5. None appeared on behalf of the assessee in spite of service of notices. Today is the 42nd time of hearing of the above appeal. In earlier occasions, Ld. A.R. Mr. V.K. Parikh has withdrawn his Letter of Authority as he is unable to contact the assessee as well as the briefing Counsel. It is thereafter notices were served through Income Tax Department by affixture, however none appeared on behalf of the assessee. So with the materials available on record, we proceed to hear the appeal with the assistance of Ld. Sr. D.R.
6. Ld. Sr. D.R. Ms. Neeju Gupta appearing for the Revenue supported the order passed by the Assessing Officer. The Ld. CIT(A) erred in restricting the interest disallowance made u/s. 36(1)(iii) and deleting disallowance made u/s. 14A r.w. Rule 8D of the Act. However the Ld. D.R. could not place any material contrary on record or distinguish the findings arrived by Ld. CIT(A).
7. We have given our thoughtful consideration and perused the materials available on record. It is undisputed fact that the assessee had interest free funds of Rs. 28,40,84,158/- against which it has advanced money to the extent of Rs. 26,15,95,884/-which is less than the interest free funds available with the assessee. The Ld. A.O. has ignored the fact that the amount given as advances to Jaihind Projects Ltd. (JPL) in the nature of share investment and not in the nature of loans and advances. The assessee company has made strategic investment in JPL and as per the terms of lenders and the Corporate Debt Restructuring Package approved by the CDR cell which is governed by Reserve Bank of India, the assessee made further share investment. However the Ld. A.O. only considered that amount invested is to be disallowed. The Ld. CIT(A) held that the funds given to JPL were as per the requirement of lending banks to infuse funds by promoters in the JPL which is business expediency to give the funds to JPL without interest. The above investments were converted into equity shares, in view of the same, the disallowance made u/s. 36(1)(iii) of the Act is not justified relying upon Gujarat High Court judgment in the case of Gujarat Narmada Valley Fertilizers Co. Ltd. and Supreme Court judgment in the case of S.A. Builders. However the Ld. CIT(A) has agreed with the remaining interest payments are for non-business purposes and thereby confirmed the disallowance made u/s. 36(1)(iii) of the Act of Rs. 16,05,213/-. We do not find any infirmity in the above finding of the Ld. CIT(A) and the Revenue could not place any material on record in substantiating its ground before us. Therefore Ground No. 1 raised by the Revenue is hereby dismissed.
8. Regarding the 2nd ground, it is an admitted fact that the assessee has not received any dividend income against the investments made by it. Therefore the Ld. CIT(A) following Jurisdictional High Court judgment in the case of CIT vs.
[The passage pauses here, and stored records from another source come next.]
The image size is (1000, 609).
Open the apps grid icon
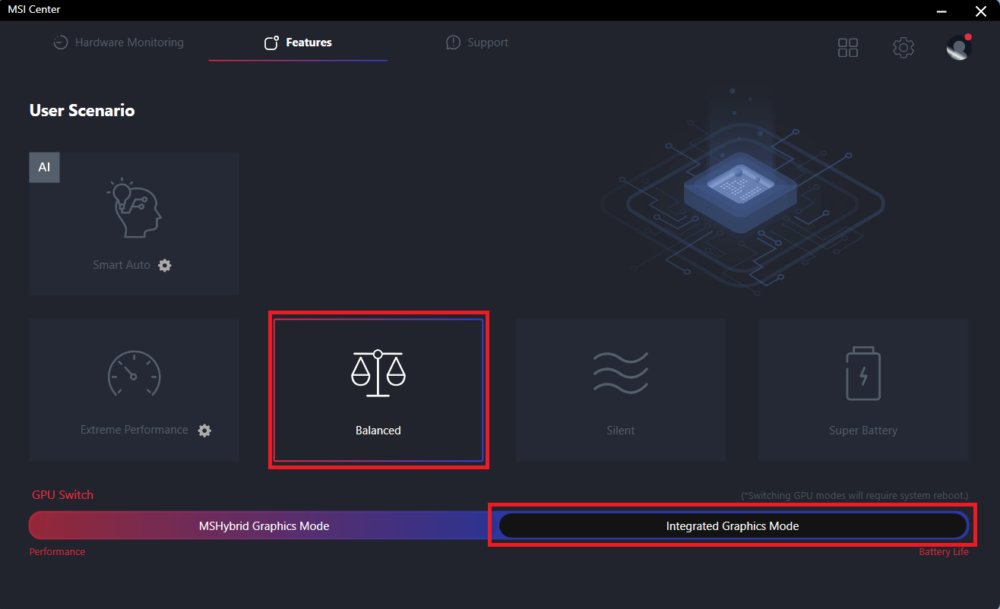(x=848, y=47)
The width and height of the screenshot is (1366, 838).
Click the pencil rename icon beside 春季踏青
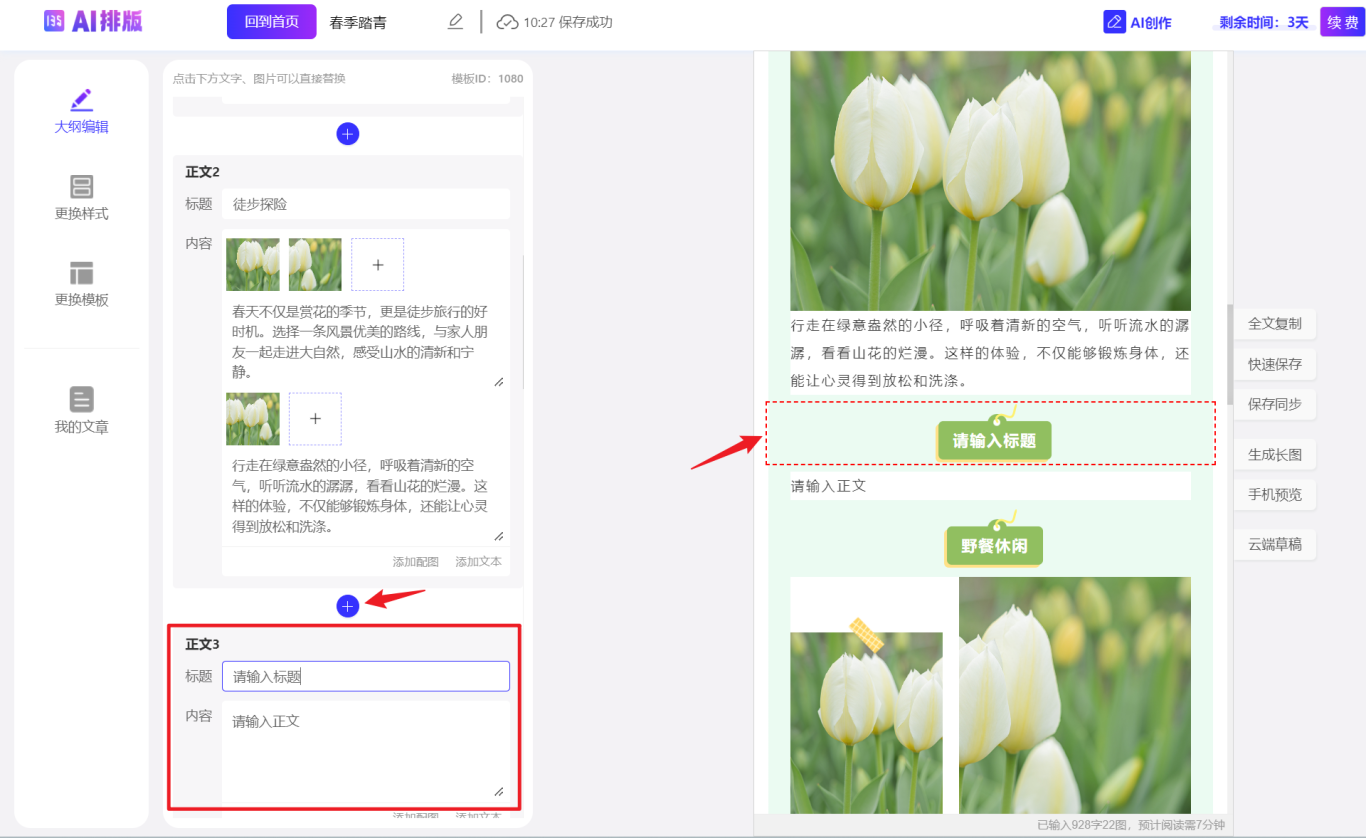456,22
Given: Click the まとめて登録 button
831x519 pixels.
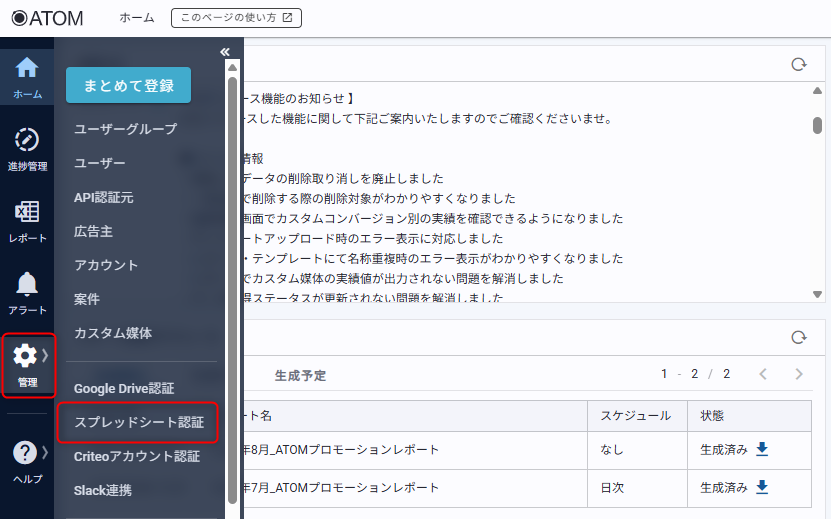Looking at the screenshot, I should 128,85.
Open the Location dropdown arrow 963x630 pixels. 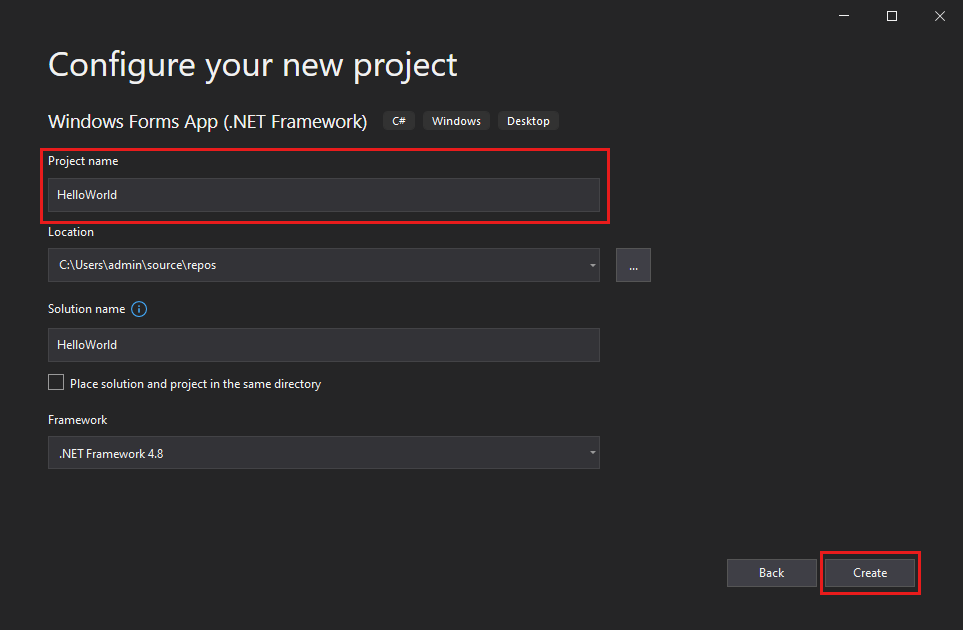tap(590, 264)
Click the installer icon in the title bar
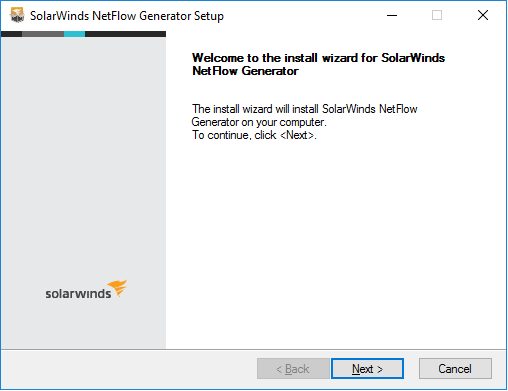The width and height of the screenshot is (508, 391). pyautogui.click(x=17, y=15)
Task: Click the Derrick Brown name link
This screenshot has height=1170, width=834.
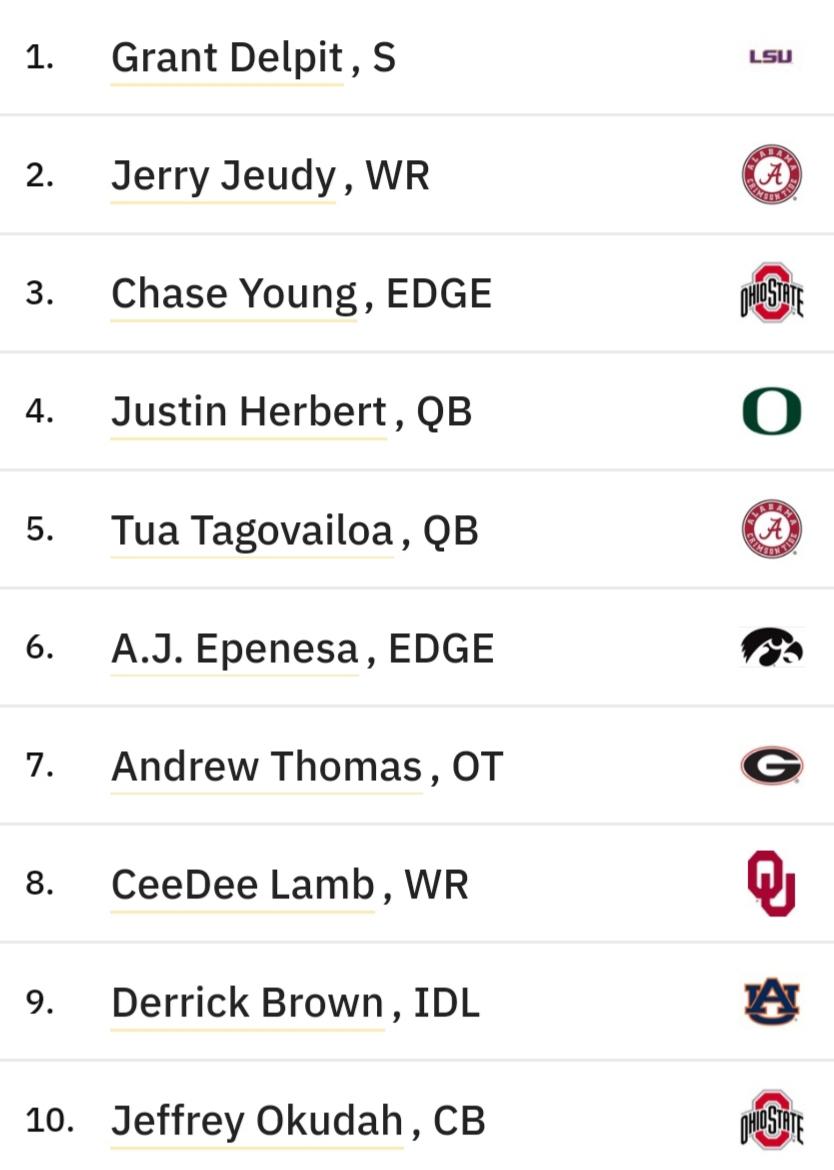Action: click(x=248, y=1002)
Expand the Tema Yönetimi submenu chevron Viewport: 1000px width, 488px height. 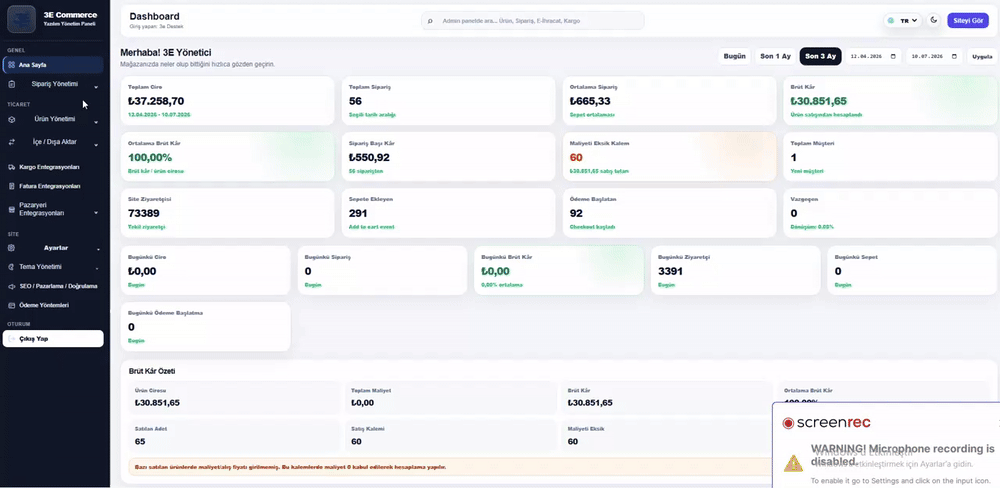96,268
Corrtech Energy Pvt. Ltd. 45 com 116 held that no disallowance u/s. 14A should be made and deleted the addition made by the A.O. It is further seen that the Ld. CIT(A) has followed Co-ordinate Bench of this Tribunal following Gujarat High Court Judgment of Corrtech Energy Pvt. Ltd. as well as other High Court judgments on this issue. We do not find any infirmity in the order passed by the Ld. CIT(A). Thus this Ground No. 2 raised by the Revenue is devoid of merits and the same is rejected.
9. In the result, the appeal filed by the Revenue is hereby dismissed.